Show every line below where "This" appears.

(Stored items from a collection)
[Start of section]
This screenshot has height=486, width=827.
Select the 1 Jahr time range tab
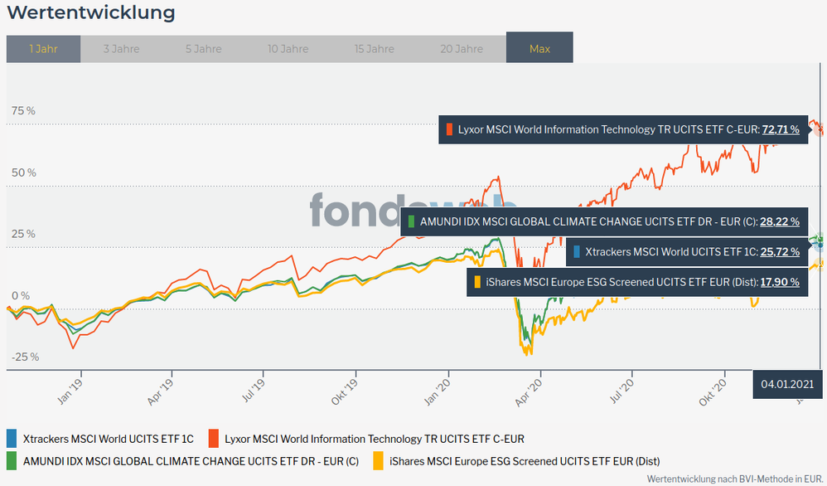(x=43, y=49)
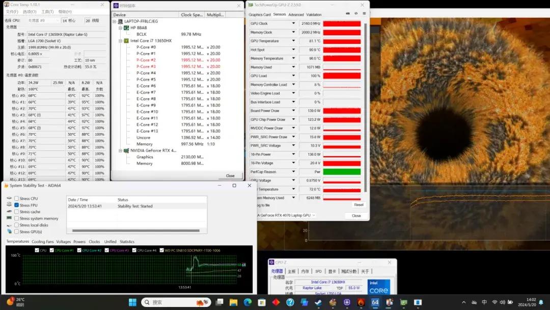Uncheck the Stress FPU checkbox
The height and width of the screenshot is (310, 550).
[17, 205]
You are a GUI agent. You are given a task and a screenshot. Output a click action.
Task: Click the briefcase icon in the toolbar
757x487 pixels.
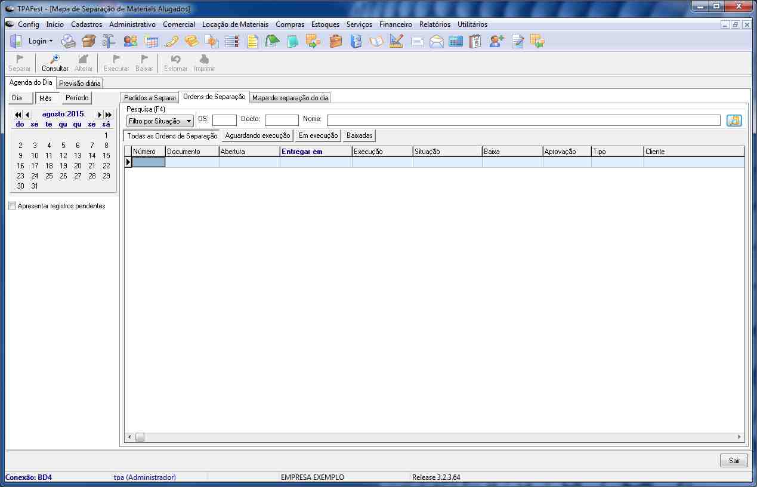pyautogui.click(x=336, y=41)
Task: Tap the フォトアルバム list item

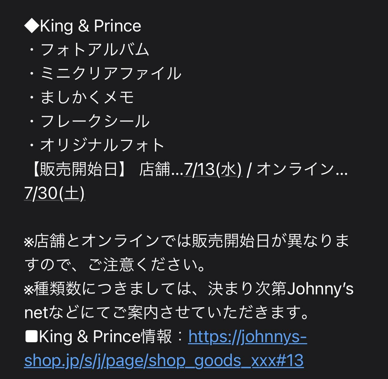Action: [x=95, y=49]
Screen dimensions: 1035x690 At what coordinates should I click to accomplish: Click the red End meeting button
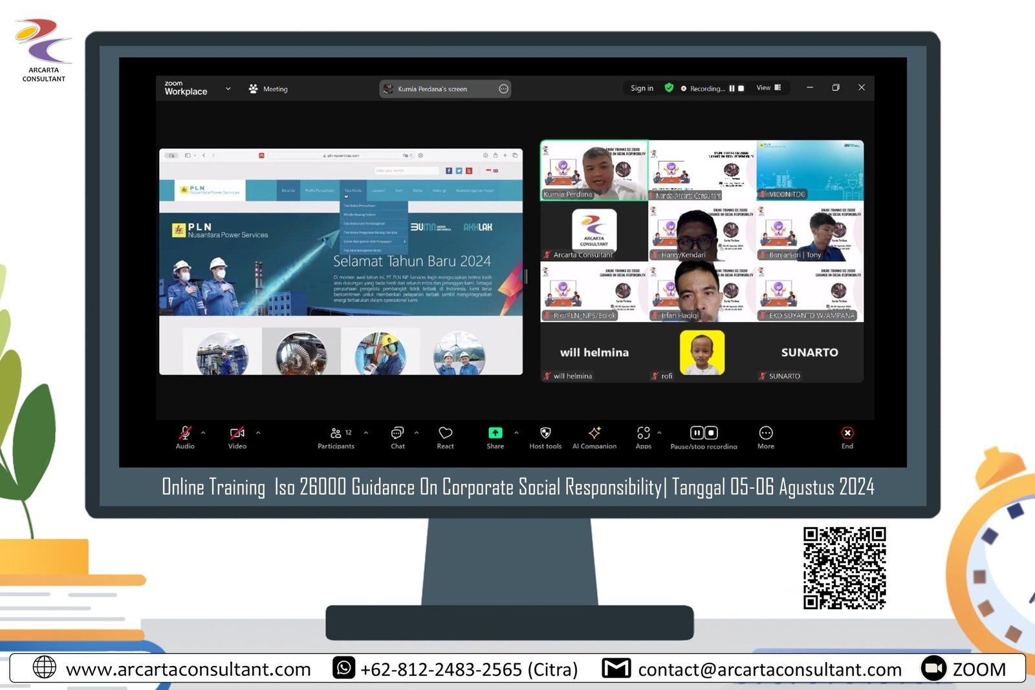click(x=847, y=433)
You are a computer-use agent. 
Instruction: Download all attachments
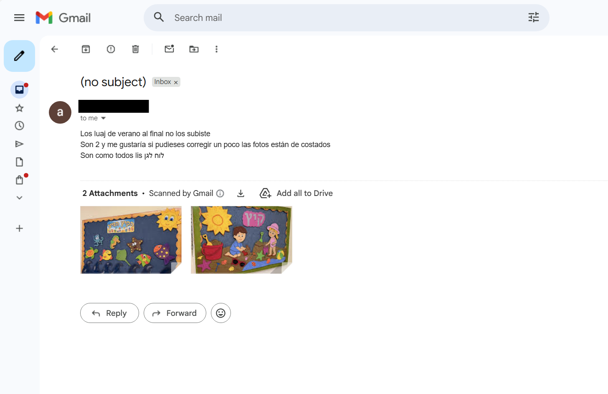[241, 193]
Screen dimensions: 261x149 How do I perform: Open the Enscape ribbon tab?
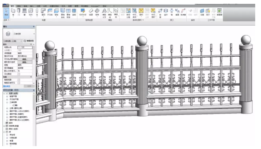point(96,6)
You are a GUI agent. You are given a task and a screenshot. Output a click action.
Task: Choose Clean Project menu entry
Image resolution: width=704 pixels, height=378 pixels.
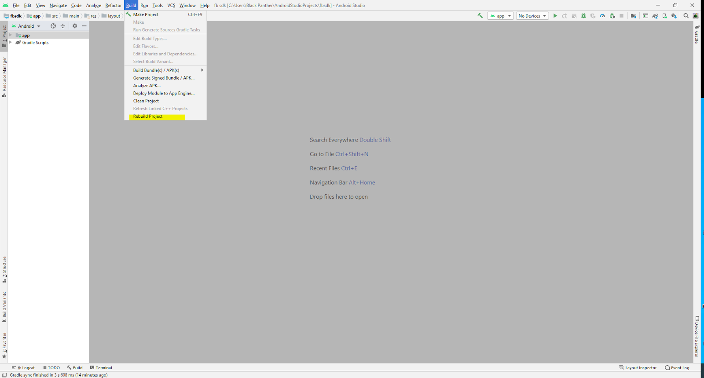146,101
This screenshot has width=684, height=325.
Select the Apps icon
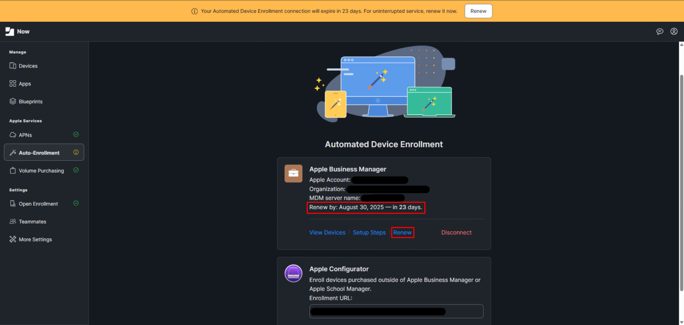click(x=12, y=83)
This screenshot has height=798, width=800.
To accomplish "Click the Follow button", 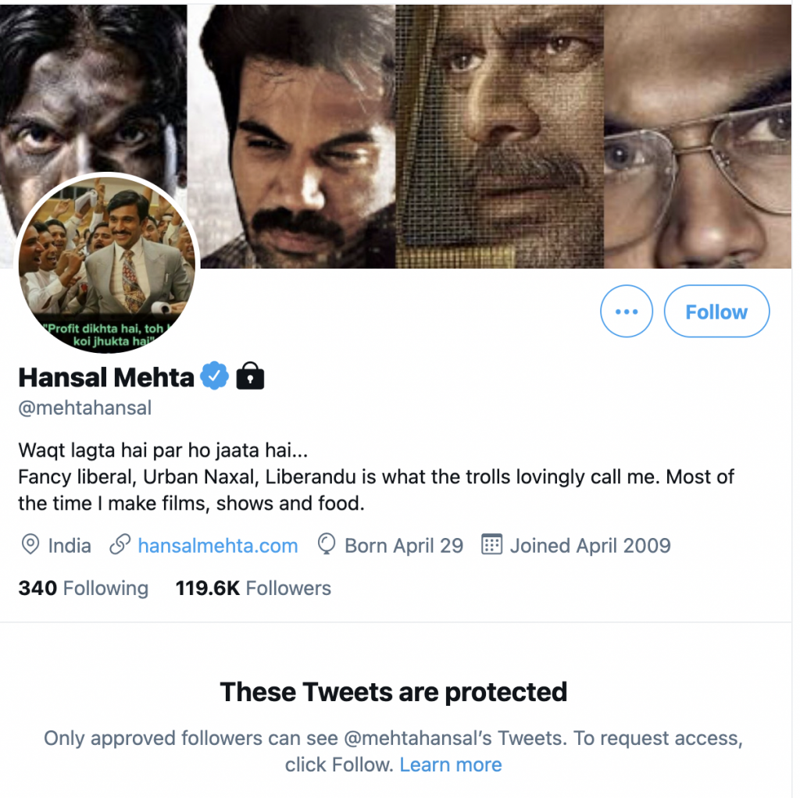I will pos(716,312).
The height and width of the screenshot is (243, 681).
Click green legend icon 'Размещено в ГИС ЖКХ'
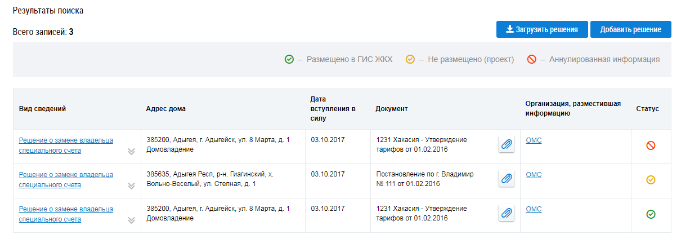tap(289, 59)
[End of section]
EXERCISE RESPONSE:
This screenshot has height=486, width=827.
This screenshot has width=684, height=325.
This screenshot has height=798, width=800.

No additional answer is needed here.